Stored records:
↓

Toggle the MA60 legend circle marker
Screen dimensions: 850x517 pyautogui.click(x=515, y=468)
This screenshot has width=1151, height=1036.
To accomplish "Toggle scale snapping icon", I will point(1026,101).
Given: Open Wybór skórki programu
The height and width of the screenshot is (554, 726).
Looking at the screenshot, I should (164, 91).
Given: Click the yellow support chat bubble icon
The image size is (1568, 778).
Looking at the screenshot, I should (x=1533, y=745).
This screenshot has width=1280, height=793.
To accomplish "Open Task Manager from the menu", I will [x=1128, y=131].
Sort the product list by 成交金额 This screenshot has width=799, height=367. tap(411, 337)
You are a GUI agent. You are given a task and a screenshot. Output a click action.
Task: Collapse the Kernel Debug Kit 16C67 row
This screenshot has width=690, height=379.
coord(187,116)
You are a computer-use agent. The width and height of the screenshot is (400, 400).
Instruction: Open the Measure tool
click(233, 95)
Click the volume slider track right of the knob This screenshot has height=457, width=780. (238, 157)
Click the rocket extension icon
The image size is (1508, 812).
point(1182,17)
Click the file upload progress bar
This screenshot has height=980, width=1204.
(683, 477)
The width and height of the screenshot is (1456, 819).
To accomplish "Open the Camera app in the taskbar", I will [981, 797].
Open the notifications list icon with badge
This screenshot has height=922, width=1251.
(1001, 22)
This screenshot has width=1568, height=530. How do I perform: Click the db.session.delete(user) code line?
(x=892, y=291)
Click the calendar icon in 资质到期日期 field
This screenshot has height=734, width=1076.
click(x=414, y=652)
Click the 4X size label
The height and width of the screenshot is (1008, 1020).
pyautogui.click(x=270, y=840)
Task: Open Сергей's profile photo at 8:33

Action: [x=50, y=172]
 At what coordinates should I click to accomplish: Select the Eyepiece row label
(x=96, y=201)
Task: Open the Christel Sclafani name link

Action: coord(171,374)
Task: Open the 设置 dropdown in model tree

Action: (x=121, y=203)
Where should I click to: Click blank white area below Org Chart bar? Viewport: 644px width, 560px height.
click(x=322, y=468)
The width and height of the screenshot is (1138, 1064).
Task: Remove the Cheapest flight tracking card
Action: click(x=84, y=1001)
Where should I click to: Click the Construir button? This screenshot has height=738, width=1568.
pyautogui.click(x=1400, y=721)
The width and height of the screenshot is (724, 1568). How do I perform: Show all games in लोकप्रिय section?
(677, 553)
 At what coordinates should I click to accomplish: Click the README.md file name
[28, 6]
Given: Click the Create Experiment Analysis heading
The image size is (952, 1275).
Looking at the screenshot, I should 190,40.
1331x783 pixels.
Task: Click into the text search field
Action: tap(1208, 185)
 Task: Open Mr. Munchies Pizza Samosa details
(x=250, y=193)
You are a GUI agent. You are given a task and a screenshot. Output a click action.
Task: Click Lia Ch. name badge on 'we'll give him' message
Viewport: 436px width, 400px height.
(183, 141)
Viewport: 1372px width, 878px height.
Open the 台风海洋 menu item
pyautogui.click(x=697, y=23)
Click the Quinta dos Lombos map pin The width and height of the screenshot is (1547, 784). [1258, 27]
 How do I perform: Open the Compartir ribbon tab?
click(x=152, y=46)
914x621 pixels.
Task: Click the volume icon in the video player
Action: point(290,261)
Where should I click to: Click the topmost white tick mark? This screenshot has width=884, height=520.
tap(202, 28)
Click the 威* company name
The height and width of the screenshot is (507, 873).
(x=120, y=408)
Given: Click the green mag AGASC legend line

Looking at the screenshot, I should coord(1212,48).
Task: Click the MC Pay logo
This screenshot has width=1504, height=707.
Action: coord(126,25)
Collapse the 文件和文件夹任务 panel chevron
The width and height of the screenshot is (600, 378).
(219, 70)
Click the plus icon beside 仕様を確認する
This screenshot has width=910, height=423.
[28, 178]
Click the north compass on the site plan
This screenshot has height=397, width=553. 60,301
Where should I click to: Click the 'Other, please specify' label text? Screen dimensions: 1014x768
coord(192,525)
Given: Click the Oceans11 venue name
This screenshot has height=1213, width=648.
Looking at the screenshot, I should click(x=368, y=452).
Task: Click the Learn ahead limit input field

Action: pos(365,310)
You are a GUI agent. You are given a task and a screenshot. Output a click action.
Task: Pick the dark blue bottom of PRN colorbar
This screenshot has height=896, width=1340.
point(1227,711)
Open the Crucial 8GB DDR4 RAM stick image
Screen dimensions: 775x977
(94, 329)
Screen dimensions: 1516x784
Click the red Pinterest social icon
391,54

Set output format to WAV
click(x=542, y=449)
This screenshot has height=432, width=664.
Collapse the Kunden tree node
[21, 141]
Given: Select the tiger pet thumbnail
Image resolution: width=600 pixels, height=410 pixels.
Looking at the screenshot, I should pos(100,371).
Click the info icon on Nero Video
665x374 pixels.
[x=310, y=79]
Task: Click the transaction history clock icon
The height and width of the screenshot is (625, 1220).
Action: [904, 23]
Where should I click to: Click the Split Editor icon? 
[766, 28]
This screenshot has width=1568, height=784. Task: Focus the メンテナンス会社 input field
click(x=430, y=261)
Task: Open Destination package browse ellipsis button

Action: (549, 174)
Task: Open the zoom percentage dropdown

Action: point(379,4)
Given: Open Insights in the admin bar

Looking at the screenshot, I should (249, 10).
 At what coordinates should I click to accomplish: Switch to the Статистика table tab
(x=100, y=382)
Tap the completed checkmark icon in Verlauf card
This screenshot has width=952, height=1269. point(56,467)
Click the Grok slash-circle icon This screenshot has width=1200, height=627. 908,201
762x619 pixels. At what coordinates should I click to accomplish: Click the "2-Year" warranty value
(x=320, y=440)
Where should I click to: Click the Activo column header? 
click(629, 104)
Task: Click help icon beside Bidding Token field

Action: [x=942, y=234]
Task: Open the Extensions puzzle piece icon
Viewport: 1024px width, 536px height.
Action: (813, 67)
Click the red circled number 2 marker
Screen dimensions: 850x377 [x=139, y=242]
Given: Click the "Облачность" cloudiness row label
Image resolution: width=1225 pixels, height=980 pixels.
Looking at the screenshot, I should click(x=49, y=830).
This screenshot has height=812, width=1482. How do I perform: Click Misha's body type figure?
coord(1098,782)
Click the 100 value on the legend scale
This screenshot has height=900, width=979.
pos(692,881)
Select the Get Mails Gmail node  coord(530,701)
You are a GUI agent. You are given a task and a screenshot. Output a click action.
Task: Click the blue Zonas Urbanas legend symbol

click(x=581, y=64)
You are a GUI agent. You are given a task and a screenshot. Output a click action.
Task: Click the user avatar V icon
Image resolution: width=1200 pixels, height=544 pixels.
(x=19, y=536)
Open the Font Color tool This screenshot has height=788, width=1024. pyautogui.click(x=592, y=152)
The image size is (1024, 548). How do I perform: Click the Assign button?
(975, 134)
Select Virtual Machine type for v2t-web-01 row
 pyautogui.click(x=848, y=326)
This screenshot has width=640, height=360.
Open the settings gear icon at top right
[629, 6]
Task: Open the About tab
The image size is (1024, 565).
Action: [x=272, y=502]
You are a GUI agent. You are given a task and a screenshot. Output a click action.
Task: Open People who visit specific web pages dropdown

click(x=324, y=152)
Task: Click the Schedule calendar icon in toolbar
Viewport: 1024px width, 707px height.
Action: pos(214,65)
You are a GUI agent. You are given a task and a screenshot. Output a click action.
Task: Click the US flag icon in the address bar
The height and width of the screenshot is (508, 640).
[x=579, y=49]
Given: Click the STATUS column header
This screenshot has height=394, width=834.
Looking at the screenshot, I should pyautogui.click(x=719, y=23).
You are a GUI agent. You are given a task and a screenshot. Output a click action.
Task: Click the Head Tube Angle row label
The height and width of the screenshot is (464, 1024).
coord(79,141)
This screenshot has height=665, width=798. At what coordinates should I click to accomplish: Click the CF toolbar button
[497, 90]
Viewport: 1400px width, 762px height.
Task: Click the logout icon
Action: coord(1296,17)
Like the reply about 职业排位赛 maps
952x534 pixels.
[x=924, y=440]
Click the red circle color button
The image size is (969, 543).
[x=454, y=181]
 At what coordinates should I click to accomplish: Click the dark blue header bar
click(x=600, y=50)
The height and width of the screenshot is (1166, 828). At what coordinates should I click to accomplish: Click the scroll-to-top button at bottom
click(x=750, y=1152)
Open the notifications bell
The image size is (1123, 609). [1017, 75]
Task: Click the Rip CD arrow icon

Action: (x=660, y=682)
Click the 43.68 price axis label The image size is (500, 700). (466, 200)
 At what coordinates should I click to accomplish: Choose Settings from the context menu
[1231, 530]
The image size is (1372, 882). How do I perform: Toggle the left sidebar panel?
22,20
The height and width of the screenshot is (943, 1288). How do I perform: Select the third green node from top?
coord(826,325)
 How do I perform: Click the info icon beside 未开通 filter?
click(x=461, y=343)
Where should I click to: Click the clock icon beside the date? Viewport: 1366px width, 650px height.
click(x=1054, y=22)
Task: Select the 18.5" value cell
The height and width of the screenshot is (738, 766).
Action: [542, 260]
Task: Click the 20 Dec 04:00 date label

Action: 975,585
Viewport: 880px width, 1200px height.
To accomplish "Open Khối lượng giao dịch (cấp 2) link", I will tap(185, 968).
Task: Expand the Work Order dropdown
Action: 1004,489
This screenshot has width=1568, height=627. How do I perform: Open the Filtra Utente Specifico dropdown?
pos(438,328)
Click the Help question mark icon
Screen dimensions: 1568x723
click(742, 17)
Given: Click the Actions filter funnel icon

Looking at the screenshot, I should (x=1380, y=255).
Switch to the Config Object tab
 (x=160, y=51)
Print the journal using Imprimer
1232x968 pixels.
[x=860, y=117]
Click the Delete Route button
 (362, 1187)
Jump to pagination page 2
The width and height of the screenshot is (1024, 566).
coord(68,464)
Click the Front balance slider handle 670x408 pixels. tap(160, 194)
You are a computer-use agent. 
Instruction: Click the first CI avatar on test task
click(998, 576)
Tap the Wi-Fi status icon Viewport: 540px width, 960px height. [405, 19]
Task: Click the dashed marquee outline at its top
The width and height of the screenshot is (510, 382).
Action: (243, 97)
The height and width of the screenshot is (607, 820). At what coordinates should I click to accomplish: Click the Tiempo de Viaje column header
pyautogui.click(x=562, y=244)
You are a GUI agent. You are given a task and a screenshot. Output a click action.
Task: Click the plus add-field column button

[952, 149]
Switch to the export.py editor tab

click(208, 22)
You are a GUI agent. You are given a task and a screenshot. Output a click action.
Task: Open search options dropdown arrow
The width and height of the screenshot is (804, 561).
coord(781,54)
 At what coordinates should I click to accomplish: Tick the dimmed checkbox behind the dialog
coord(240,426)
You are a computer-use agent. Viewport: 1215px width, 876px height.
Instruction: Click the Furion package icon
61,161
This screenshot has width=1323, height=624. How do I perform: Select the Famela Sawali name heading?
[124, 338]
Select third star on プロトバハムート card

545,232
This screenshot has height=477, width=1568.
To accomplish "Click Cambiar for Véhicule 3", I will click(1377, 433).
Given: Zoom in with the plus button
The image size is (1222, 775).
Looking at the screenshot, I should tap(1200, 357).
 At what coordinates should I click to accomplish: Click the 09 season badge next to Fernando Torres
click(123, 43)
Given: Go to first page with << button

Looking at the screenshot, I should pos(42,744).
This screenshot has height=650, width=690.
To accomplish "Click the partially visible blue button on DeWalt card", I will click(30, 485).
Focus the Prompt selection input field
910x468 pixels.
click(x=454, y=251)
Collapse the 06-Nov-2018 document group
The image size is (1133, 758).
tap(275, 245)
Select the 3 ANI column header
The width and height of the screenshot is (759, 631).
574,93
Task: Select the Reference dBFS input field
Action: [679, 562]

↑

In the records above, collect each line with "computer".

You are a computer-use agent. The width and height of the screenshot is (400, 400).
You are a computer-use agent. 
You are a computer-use agent. Viewport: 1215px width, 876px height.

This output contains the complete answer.